第4話 配信者U1――Ⅲ

 学校へと到着すると、響風は1年の教室へ。祐一は2年の教室へと向かう。


「そんじゃまた昼に」

「今日はよっちんと食べるから兄者のとこには行かない」

「はぁ!? 俺のとこ来いよ!」

「そういうのは彼女に言え」


 ケタケタ笑う響風と別れ、祐一は自分の教室へ向かう。

 妹に昼食断られて若干機嫌の悪いシスコンのお兄ちゃん。

 教室の中へ入ると、それまでガヤガヤと騒がしかったクラスメイト全員がしんと静まり返った。
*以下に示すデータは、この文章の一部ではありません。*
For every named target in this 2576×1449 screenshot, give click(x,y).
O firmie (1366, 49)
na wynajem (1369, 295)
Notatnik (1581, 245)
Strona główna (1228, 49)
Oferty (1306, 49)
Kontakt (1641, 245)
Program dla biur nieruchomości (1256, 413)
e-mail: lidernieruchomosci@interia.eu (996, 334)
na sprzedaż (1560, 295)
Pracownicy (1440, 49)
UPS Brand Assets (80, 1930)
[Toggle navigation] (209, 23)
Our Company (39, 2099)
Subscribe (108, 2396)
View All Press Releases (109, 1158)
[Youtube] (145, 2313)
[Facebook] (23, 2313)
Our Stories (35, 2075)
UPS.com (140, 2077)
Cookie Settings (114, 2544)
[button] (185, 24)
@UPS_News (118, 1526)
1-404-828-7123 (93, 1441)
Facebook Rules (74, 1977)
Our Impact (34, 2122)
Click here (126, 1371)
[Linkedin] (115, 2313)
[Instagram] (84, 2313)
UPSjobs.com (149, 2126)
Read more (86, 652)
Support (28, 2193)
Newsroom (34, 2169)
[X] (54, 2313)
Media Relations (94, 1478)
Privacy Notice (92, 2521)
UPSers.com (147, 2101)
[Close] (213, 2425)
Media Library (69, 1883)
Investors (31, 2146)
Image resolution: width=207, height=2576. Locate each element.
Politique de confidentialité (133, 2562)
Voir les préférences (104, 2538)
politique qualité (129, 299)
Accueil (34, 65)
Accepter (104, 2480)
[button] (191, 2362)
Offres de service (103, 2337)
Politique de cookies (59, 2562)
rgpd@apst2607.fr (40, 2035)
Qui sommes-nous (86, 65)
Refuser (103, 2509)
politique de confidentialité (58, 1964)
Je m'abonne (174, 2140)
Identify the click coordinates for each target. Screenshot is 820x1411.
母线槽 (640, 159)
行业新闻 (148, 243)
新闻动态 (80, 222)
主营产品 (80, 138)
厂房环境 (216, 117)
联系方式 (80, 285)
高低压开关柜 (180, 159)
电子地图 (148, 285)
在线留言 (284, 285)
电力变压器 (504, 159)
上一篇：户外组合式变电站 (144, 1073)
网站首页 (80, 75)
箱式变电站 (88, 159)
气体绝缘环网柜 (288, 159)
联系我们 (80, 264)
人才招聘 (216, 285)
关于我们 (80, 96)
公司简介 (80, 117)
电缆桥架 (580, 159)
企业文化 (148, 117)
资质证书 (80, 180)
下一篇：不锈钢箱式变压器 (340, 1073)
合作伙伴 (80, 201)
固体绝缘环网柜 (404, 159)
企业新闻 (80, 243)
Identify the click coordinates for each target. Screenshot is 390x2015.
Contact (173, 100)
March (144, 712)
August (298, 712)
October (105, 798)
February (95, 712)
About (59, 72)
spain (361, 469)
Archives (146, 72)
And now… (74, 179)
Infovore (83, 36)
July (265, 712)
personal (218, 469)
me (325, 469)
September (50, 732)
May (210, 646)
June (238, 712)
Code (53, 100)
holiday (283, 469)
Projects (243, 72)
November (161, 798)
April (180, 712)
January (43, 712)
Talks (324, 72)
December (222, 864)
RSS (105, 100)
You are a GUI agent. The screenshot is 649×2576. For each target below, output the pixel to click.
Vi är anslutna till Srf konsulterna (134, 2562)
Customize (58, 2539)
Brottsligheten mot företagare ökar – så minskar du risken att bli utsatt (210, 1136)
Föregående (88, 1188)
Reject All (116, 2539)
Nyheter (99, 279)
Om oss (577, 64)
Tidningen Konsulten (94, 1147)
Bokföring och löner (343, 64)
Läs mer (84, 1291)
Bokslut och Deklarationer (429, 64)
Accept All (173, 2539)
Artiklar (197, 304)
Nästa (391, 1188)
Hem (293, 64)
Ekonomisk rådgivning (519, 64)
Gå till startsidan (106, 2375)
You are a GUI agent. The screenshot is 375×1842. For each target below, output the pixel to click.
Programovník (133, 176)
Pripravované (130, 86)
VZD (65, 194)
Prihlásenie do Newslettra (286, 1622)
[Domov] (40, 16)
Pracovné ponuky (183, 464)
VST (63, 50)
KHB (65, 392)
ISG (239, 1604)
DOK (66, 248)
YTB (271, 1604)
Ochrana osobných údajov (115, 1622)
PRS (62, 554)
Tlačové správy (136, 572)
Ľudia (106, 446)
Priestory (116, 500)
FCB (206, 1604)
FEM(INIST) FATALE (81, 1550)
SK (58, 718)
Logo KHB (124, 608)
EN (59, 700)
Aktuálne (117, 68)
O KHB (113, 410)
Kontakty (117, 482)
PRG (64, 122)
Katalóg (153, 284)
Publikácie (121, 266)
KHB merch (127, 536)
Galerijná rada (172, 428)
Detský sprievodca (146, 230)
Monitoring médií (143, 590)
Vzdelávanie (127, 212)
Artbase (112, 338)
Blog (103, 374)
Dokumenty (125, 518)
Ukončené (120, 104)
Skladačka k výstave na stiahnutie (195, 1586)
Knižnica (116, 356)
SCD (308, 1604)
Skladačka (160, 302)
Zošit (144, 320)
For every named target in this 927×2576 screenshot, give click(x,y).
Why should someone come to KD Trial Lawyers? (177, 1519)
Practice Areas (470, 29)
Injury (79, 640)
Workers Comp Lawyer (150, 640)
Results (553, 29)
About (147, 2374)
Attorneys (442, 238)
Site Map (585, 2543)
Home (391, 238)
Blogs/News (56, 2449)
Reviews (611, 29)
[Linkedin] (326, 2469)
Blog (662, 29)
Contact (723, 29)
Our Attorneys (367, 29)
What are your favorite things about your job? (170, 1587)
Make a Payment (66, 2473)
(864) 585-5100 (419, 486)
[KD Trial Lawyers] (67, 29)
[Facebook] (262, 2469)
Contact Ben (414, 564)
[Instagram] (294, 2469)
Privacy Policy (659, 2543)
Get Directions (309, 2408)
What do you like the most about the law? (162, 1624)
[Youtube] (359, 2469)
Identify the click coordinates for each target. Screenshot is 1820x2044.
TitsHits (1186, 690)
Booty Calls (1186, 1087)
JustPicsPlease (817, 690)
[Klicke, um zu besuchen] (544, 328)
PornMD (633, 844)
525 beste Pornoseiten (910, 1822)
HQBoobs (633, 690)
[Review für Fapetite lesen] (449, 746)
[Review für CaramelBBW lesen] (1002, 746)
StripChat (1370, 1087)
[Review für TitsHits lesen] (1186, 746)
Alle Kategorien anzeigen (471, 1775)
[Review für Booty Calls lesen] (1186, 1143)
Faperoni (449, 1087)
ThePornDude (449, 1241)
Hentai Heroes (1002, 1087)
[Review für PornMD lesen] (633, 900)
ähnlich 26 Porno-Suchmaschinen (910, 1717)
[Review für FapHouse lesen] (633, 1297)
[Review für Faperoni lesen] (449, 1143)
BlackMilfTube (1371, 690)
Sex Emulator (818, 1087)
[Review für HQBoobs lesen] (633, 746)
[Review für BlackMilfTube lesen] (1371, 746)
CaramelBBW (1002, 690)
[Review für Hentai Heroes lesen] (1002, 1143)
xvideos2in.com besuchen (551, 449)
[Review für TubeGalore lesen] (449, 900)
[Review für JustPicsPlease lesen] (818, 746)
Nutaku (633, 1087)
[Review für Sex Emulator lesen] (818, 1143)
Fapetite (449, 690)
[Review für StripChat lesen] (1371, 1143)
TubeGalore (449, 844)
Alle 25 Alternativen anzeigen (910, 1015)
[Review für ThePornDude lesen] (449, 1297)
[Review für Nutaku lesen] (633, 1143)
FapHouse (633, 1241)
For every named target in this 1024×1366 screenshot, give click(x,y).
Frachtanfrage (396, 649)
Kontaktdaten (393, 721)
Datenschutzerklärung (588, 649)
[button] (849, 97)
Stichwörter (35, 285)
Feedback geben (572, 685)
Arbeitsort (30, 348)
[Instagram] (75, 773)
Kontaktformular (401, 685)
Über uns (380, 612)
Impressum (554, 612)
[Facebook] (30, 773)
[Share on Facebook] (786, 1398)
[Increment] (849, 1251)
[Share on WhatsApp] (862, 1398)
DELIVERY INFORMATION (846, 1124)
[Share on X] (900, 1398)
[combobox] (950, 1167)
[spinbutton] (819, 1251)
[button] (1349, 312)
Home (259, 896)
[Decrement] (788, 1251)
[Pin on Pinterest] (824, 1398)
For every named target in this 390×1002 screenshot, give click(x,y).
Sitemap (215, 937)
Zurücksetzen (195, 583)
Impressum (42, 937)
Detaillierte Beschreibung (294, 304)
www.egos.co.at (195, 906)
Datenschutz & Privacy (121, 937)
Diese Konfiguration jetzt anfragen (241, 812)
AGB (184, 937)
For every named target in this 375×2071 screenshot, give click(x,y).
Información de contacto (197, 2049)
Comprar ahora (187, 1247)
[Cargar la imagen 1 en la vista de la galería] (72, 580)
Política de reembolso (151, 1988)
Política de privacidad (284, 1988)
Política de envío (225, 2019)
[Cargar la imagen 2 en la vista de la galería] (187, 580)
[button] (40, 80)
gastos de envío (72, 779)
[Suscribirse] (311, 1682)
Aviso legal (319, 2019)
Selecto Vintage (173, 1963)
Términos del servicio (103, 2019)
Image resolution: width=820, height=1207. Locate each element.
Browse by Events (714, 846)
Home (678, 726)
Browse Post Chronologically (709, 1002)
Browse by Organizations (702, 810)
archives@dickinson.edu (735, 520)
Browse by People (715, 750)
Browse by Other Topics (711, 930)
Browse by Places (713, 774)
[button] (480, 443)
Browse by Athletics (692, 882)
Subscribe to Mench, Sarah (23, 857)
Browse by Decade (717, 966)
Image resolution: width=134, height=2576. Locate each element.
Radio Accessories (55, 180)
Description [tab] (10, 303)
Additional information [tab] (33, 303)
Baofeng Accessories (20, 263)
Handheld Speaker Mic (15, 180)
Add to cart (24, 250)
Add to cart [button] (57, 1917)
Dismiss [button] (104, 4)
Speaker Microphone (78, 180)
 彼が窓際一番端の席に向かうと、小さな声で聞こえてくるヒソヒソ声。


「めっちゃ機嫌悪そう……喧嘩してきたのかな……」

「桧山君ってマジでやばいらしいよ。男山高校の番長チームを一人で血祭に上げたんだって」

「俺も聞いたことある。桧山君ってトラックに轢かれても死なないらしい」

「なんだよそれ異世界転生できねぇじゃん」

「桧山君にトラックがぶつかった瞬間、トラックの方が粉々に砕け散ったんだって」

「もうそれサイボーグかプレデターだろ」


 相変わらず根も葉もないうわさが立っている。

 ただトラックに轢かれて無傷だったこともあるし、ぶつかったトラックが逆に壊れたこともあるので全てが全て嘘とは言い切れない。

 どっちかと言うと真実寄りである。


「ユウイチ」


 名前を呼ばれて振り返ると、そこには健康的に日焼けして髪を金に染めた男子生徒チャラ男がいる。名前は今宮いまみやじょう。一見すると細く見えるが、腕っぷしは強く野性味を感じる少年。関西出身の転校生で、顔は祐一ほどではないが結構な悪人面。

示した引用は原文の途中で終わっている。